You know when you read all of the posts about breastfeeding and pumping, they make it seem like it’s all going to be fine, like everything will work out and that your plan will work. Well what I never saw was cases like ours. Cases where the mom had to exclusively pump but had no lactation support. Cases where a baby required to be out of the house so frequently. Especially in the initial weeks, the most important ones where your milk production is at the utmost importance, we could not keep a pumping schedule. I did not see any of these circumstances and was not prepared.
By the time I was able to create and maintain a pumping schedule, Peyton was about 2.5 weeks old. If you have breastfed, or pumped, you would know that it is very hard to get your supply back when you have had inconsistent stimulation.
I was doing everything, taking fenugreek, baking lactation cookies, not drinking coffee though I needed it desperately, pumping for longer at those peak nighttime hours, doing pumping bootcamps, and so on. Nothing was working, I was getting so upset. I did some more research. Get a new pump. This would be the answer! So I found the Spectra. The Spectra was incredible, It felt so much better than the Medela, it was able to pump more in less time, I loved it. If only I had, had that pump in the beginning I don’t think you would be reading this post right now.
Then came formula…
Unfortunately, my supply did not improve, after weeks and weeks of trying everything and of doing everything I could. It was just gone. To say I was upset, to say I felt like less of a mom and a person, was an understatement. The overwhelming feeling of feeling like I was letting my baby down was creeping back, I was going back to the helpless feeling I had when we were between appointments on a daily basis. It wasn’t good. So I talked to my ever so supportive husband and we both agreed that I wouldn’t keep trying because it just wasn’t working and frankly all I was doing was making myself more and more upset.

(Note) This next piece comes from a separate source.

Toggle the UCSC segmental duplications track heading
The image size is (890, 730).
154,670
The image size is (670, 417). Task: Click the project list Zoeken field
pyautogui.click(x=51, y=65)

We switched to formula permanently after that conversation and he has been formula exclusive since we ran out of frozen breastmilk. He is no longer on Enfamil because it made him colic, it can be a pretty big gas-producing formula for many babies. We also learned that he has a bit of an intolerance to lactose, so that was a learning curve! But we are on the right track now with a sensitive-to-lactose formula and things are great.
My advice to you…
The moral of this is not to make you feel bad for me. The point of this is for me to open up to other mom’s, mom’s to be, and tell them/you that if you can’t give your baby breastmilk, it’s okay. You’re not defective, there is nothing wrong with you. Remember these words, fed is best.Fed is best!Click To Tweet
The most important thing as a parent, mom, or dad, is that your baby receives nourishment and love. With that said, you need to love yourself and not beat yourself up (easier said than done, I know). Formula is not poison. Do I wish I could breastfeed my baby and give him the most natural nutrition I can, yes, absolutely. However, now that he is older and I am making him food, I have control back. I make all of Peyton’s food from scratch and love that I can do that for him.
It does get better…
Our little ones are babies for such a short amount of time and we need to savor that. They won’t breastfeed or have formula forever, this is such a small part of their big lives. Don’t let any doctor, mom, family member, spouse or friend make you feel bad for not giving them the boob. Every circumstance is different. Every mom is different. Be strong, you are not alone.
I know that typically my posts are pretty light hearted, or sarcastic but I know that there are other mom’s or mom’s-to-be out there who are struggling. Post-partum depression can sneak in at any given moment and I can honestly say I had it. We don’t talk about our failures enough. But with our failures we learn.